Boeing Commercial Airplanes opened its first Australian office in Sydney in 1959 when Qantas became the first international customer for the company's first passenger jet, the 707, and revolutionised air travel for Australians by halving flight times to the rest of the world. More than 50 years later, Boeing is the most popular choice of aircraft for airlines flying in the Pacific and is proud of its enduring partnerships with its commercial customers in the region.
Qantas operates one of the world's largest fleets of 747 aircraft, along with twin-aisle 767 aircraft, 717s and the popular single aisle 737 aircraft. Qantas recently took delivery of its 75th Boeing 737 and currently has 64 in its fleet (having retired or sold some over the years). These include the 737-800 Next Generation (NG) aircraft, the most economical, fastest and most efficient single aisle plane in its class. Qantas bought its first 737-800 jets in 2002 in one of the fastest aircraft deliveries in history with the first 15 planes arriving within 100 days of contract signature.
Indeed, the 737 family has proven a tremendous workhorse for many airlines in this region making up a large proportion of the fleets of Virgin Australia, Air Pacific, Air Vanuatu, Air New Zealand, Our Airline (formerly Air Nauru) and Qantas.
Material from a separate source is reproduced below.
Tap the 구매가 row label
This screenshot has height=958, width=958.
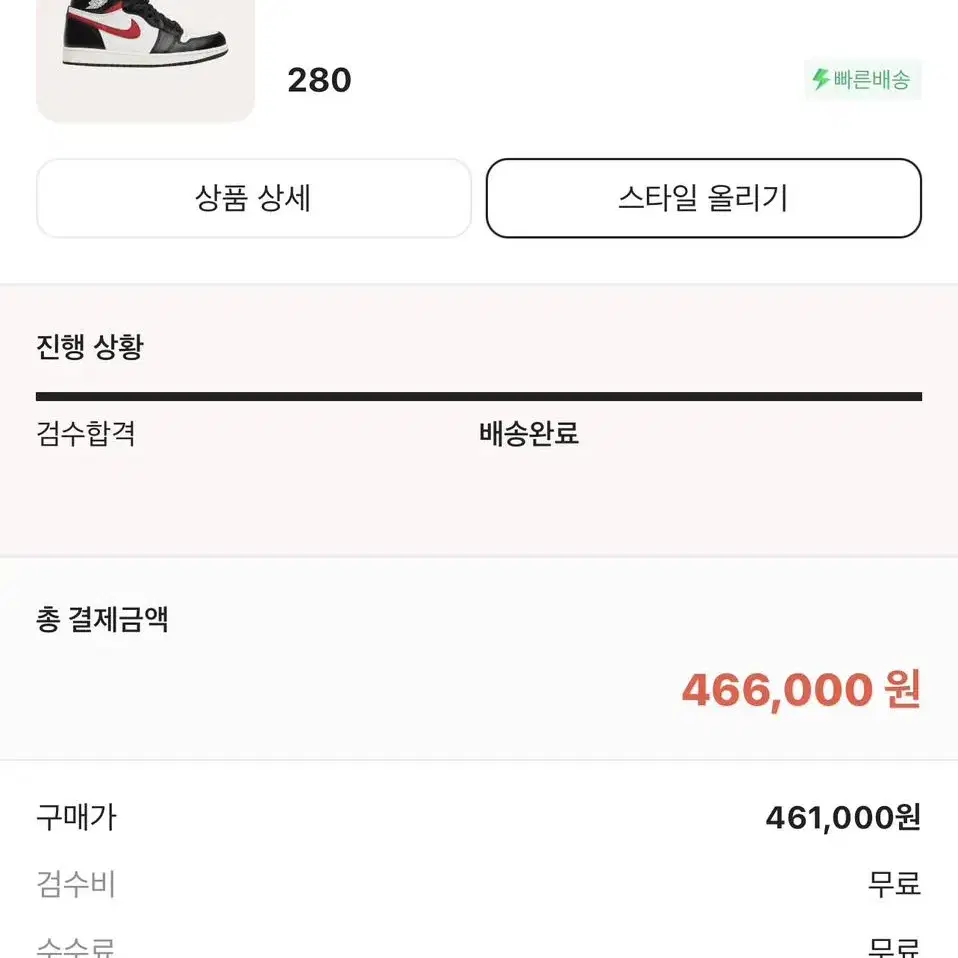coord(76,817)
Boeing's relationship with New Zealand began in 1966 when the National Airways Corporation, which later became part of Air New Air Zealand, purchased three 737s. This relationship was further cemented in 1981 when Air New Zealand purchased its first jumbo jet and began service from Auckland to London the following year. Since that time, the airline has become a leading global carrier and currently deploys 747s, 767s, 737s as well as both the B777-200ER and B777-300ER. Air New Zealand is the launch customer for the much anticipated 787-9 Dreamliner.
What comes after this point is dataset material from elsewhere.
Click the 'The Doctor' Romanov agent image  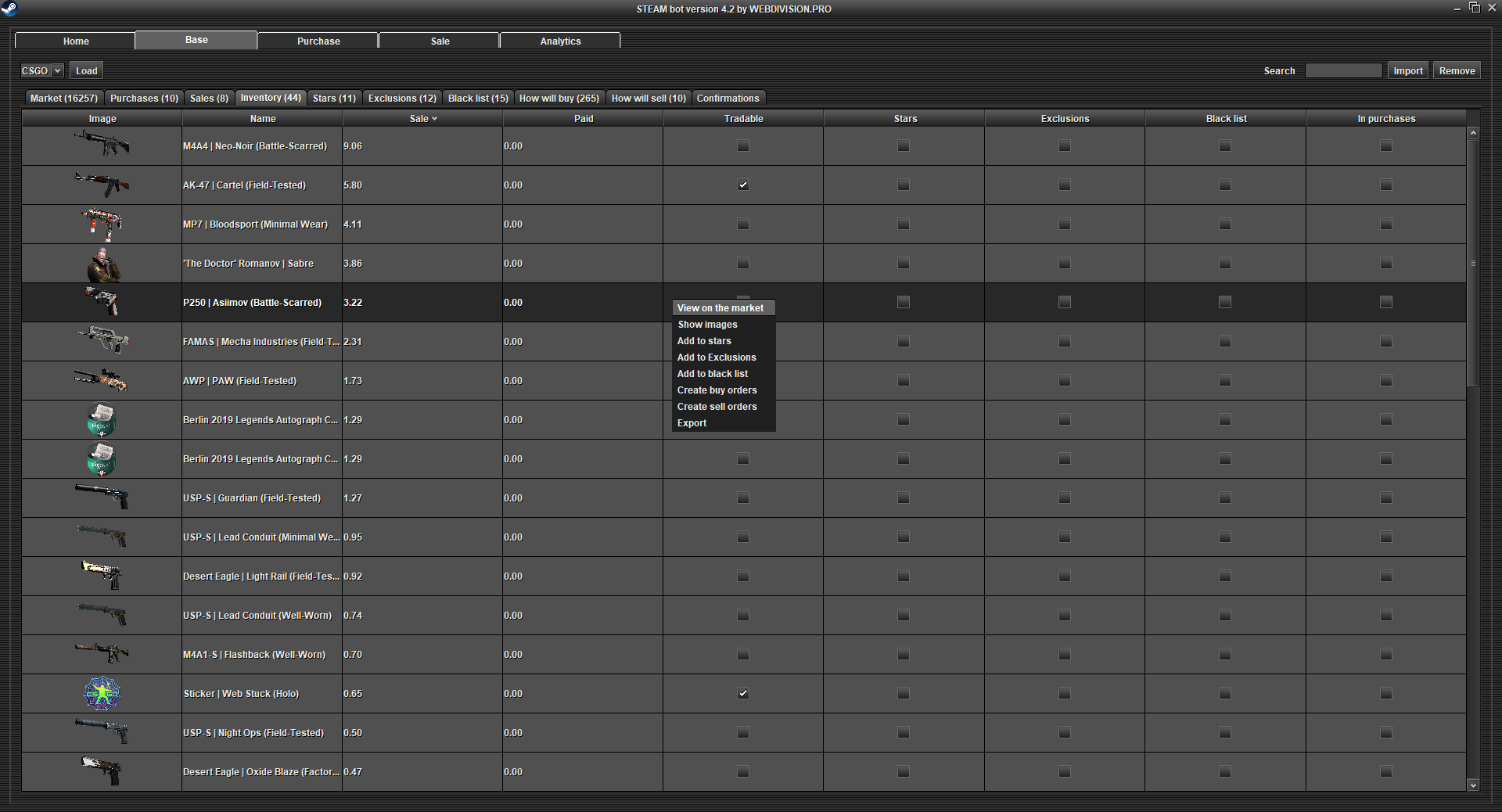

Virgin Australia domestic services launched in 2000 with just two 737-400 planes. Now the airline and its sister carriers Pacific Blue and Polynesian Blue operate more than 50 Boeing 737-700 and 737-800 NG aircraft, and Virgin Australia has 40 737-800 NG aircraft on firm order as well as additional options.
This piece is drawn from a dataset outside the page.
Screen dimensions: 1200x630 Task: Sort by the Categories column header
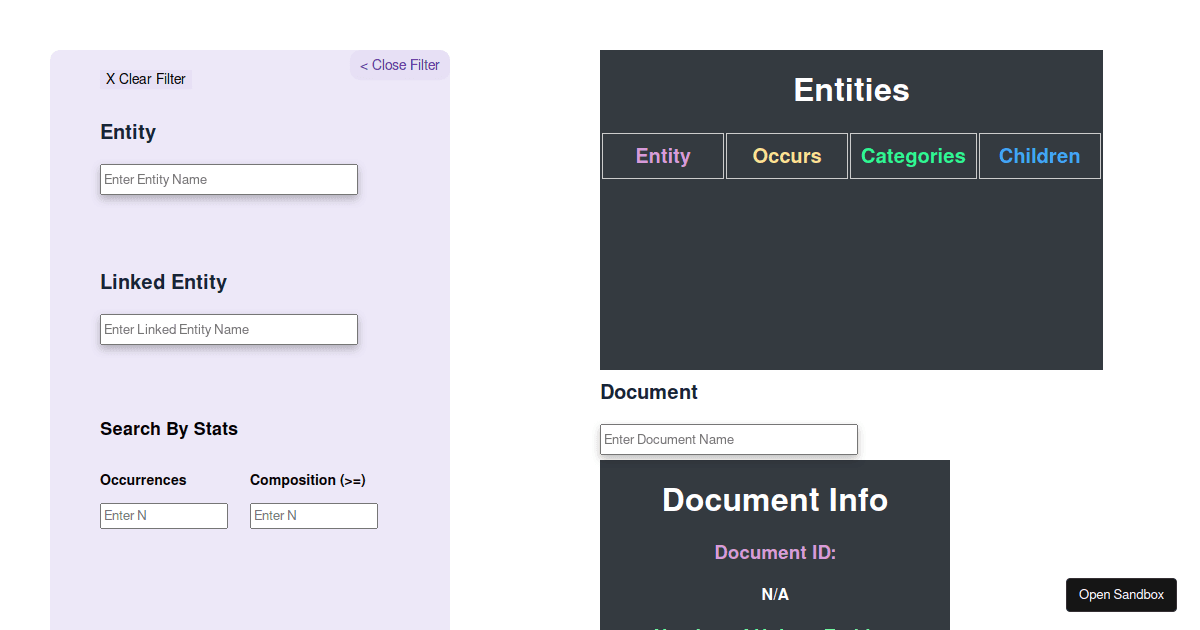tap(913, 156)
When Virgin Australia's international arm, V Australia launched its long haul routes, it chose the comfortable and spacious twin aisle 777-300ER. Today it has five 777-300ERs in its fleet.
Air Pacific, the national carrier of Fiji, operates 747s, 767s and 737s to Australia, New Zealand, Hong Kong and the United States.
Boeing aircraft have also proven popular with the governments of Australia and New Zealand. The Royal New Zealand Air Force operates two 757-200 aircraft in a variety of roles, while the Australian Government chose two Boeing Business Jets (BBJs), a version of the 737, for their ability to fly anywhere in the world with just one stop.
Another integral component of BCA is Commercial Aviation Services (CAS), which provides lifecycle solutions, materials and engineering services, and 24x7 global customer support. Boeing Field Service is also part of CAS. Field Service provides Boeing customers with timely, on-site technical advice and can call upon any BCA technical resource to resolve operator problems. Dedicated Field Service representatives are located in Brisbane, Sydney, Melbourne and Auckland.